◆ **TUGAS LATIHAN**
[A] Tolong terjemahkan kalimat berikut dari teks halaman tentang perguruan tinggi zaman kolonial ke dalam bahasa Inggris: "Di Bandung, pemerintah kolonial mendirikan Technische Hogeschool (TH)."
[B] Kutip bagian teks halaman tentang perguruan tinggi zaman kolonial dari "Pemerintah kolonial sebenarnya" sampai "lulusan TH Bandung." tanpa mengubah satu kata pun.

----- TEKS HALAMAN -----

Pemerintah kolonial sebenarnya tidak berniat mendirikan universitas tetapi akhirnya mereka mendirikan universitas untuk kebutuhan mereka sendiri seperti Rechts Hogeschool (RH) dan Geneeskundige Hogeschool di Jakarta. Di Bandung, pemerintah kolonial mendirikan Technische Hogeschool (TH). Kebanyakan dosen TH adalah orang Belanda. Menurut Soenarta (2005) kaum inlanders atau pribumi agak sulit untuk masuk ke sekolah-sekolah tinggi itu. Ketika almarhum Prof Roosseno lulus TH, jumlah lulusan yang bukan orang Belanda hanya tiga orang, yaitu Roosseno dan dua orang lagi vreemde oosterling alias keturunan Tionghoa. Bila demikian, lantas berapa orang yang lulus bersama almarhum Ir Soekarno (presiden pertama RI) dan Ir Putuhena? Di zaman pendudukan Jepang, pernah dicari 100 orang insinyur yang dibutuhkan. Padahal saat itu belum ada 90 orang insinyur lulusan TH Bandung.

----- DAFTAR YANG DITAMPILKAN -----

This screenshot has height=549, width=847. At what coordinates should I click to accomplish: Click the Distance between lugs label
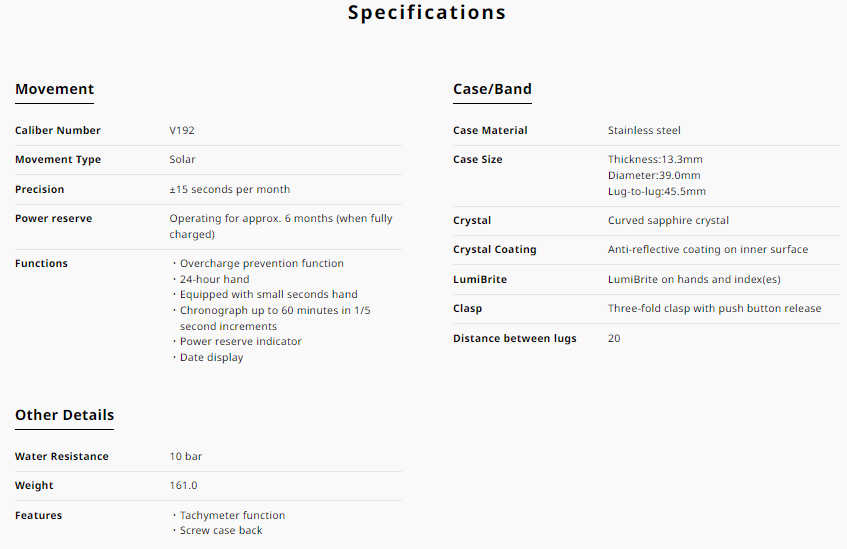click(514, 339)
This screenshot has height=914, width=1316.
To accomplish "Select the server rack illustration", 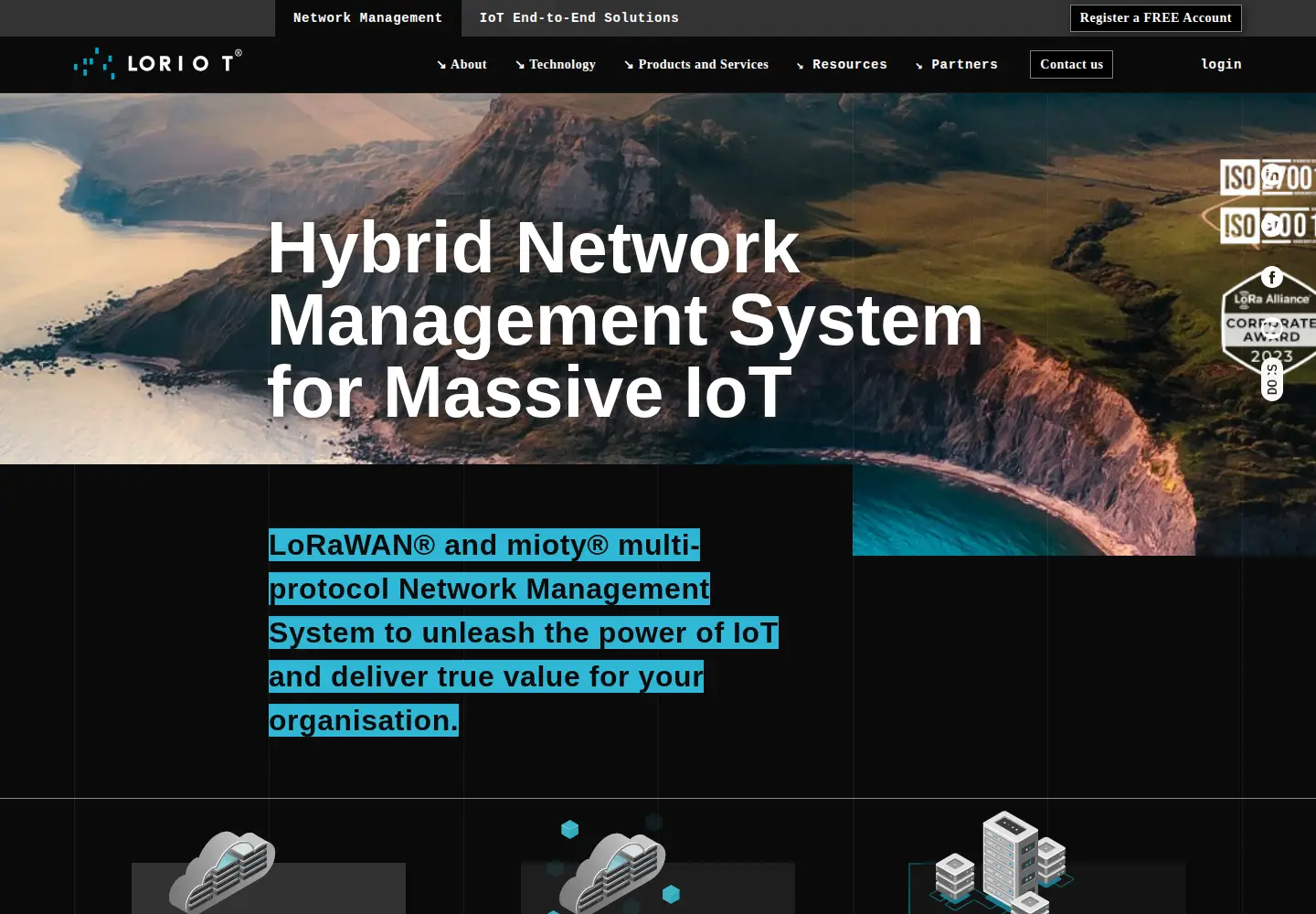I will [x=1002, y=863].
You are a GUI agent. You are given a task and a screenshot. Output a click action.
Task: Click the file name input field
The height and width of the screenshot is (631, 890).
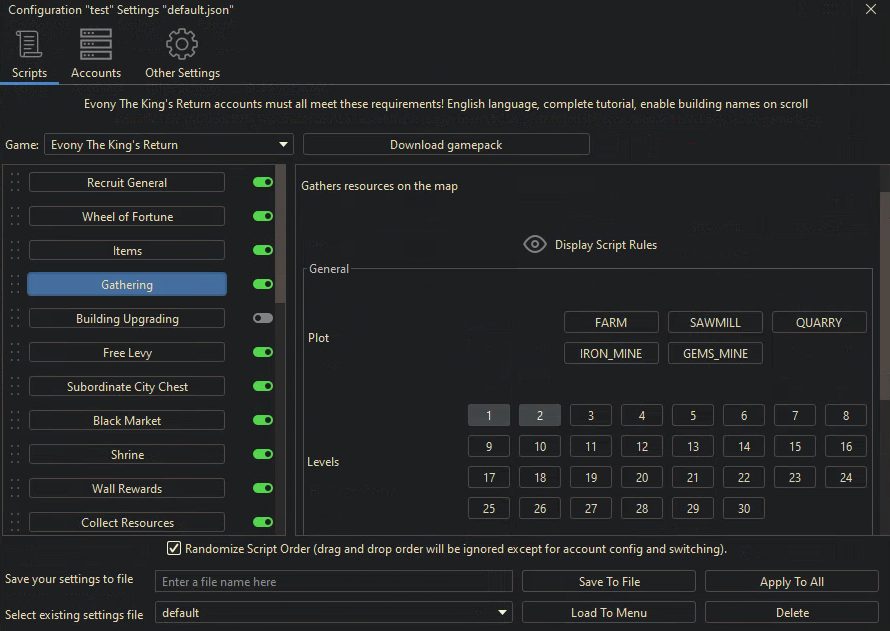[333, 582]
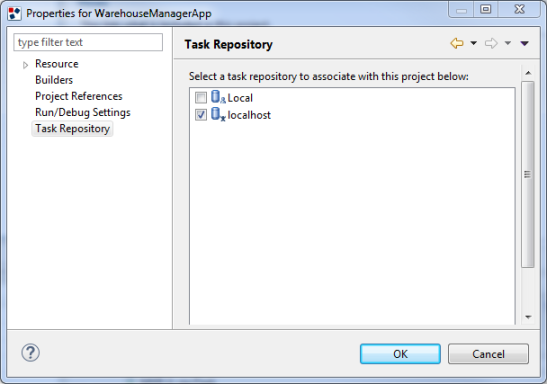Viewport: 547px width, 384px height.
Task: Click the back navigation arrow icon
Action: tap(457, 43)
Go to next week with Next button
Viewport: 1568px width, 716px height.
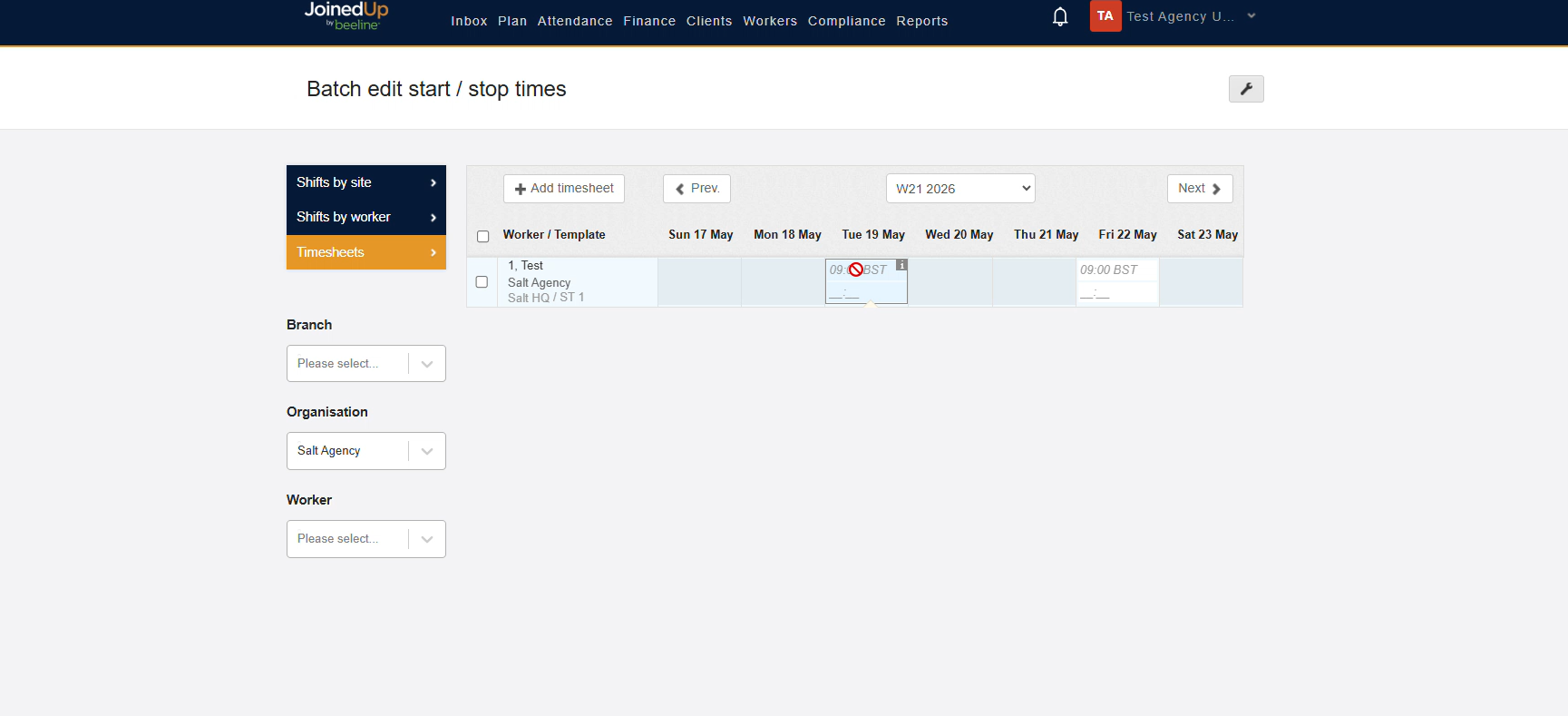tap(1200, 189)
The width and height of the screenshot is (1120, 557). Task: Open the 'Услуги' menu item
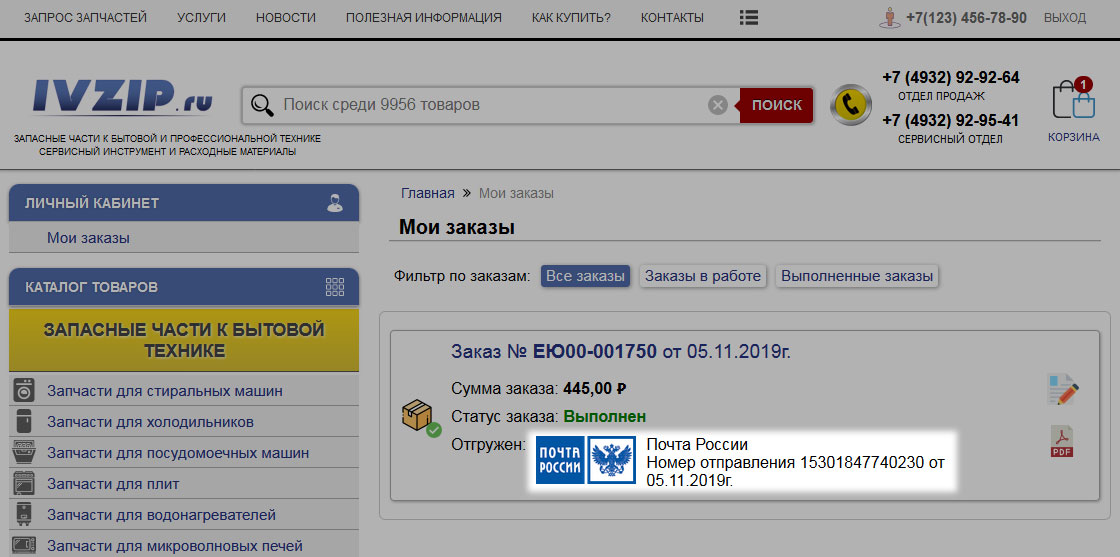[201, 18]
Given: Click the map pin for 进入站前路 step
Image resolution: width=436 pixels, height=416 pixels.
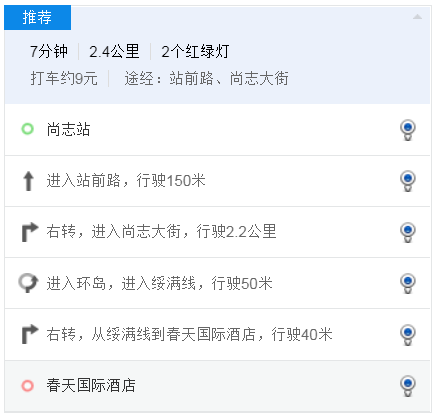Looking at the screenshot, I should tap(408, 181).
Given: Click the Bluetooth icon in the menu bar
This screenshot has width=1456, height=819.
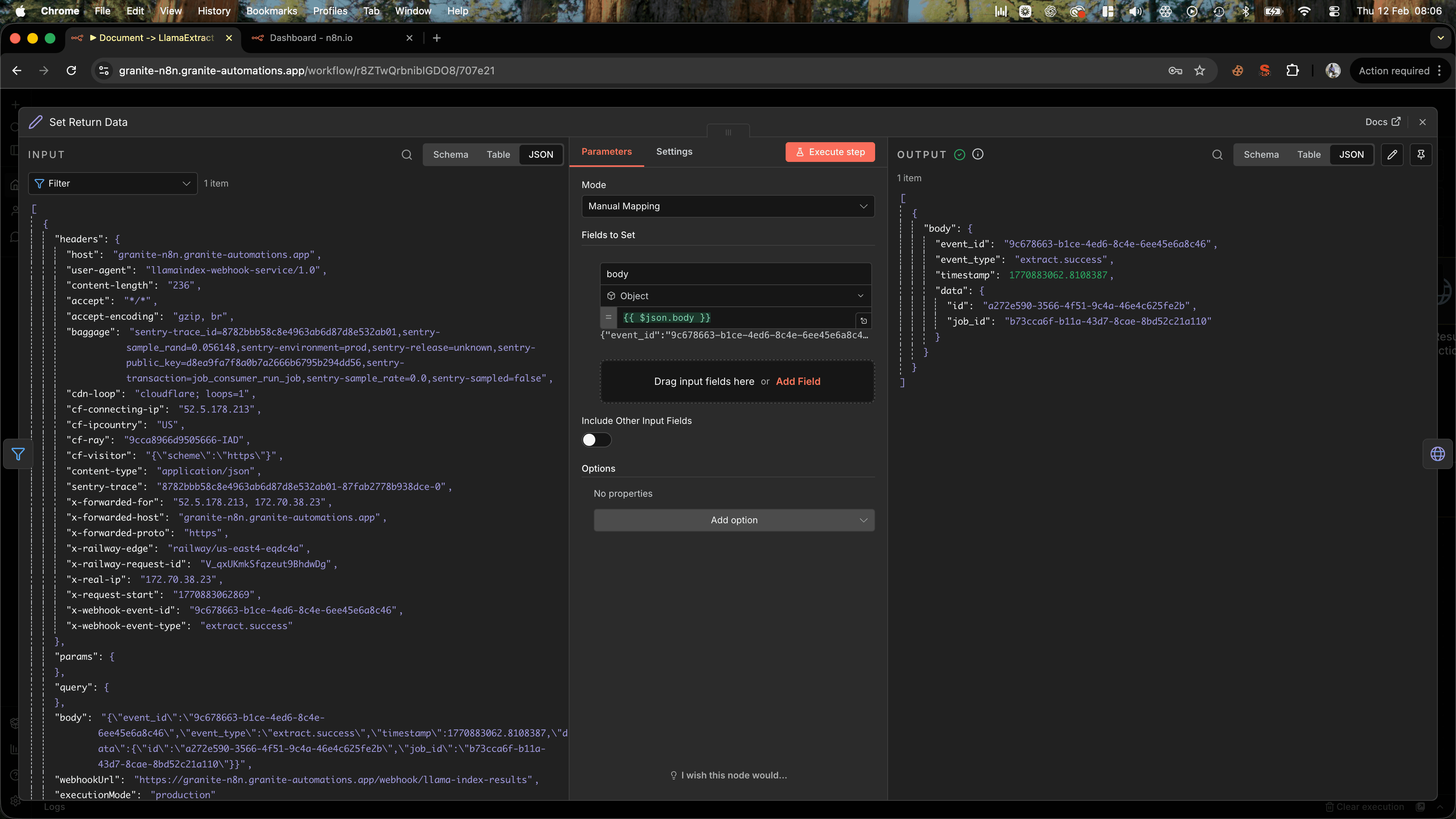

-----

◆ **HASIL AKHIR**
[A] In Bandung, the colonial government established the Technische Hogeschool (TH).

[B]
Pemerintah kolonial sebenarnya tidak berniat mendirikan universitas tetapi akhirnya mereka mendirikan universitas untuk kebutuhan mereka sendiri seperti Rechts Hogeschool (RH) dan Geneeskundige Hogeschool di Jakarta. Di Bandung, pemerintah kolonial mendirikan Technische Hogeschool (TH). Kebanyakan dosen TH adalah orang Belanda. Menurut Soenarta (2005) kaum inlanders atau pribumi agak sulit untuk masuk ke sekolah-sekolah tinggi itu. Ketika almarhum Prof Roosseno lulus TH, jumlah lulusan yang bukan orang Belanda hanya tiga orang, yaitu Roosseno dan dua orang lagi vreemde oosterling alias keturunan Tionghoa. Bila demikian, lantas berapa orang yang lulus bersama almarhum Ir Soekarno (presiden pertama RI) dan Ir Putuhena? Di zaman pendudukan Jepang, pernah dicari 100 orang insinyur yang dibutuhkan. Padahal saat itu belum ada 90 orang insinyur lulusan TH Bandung.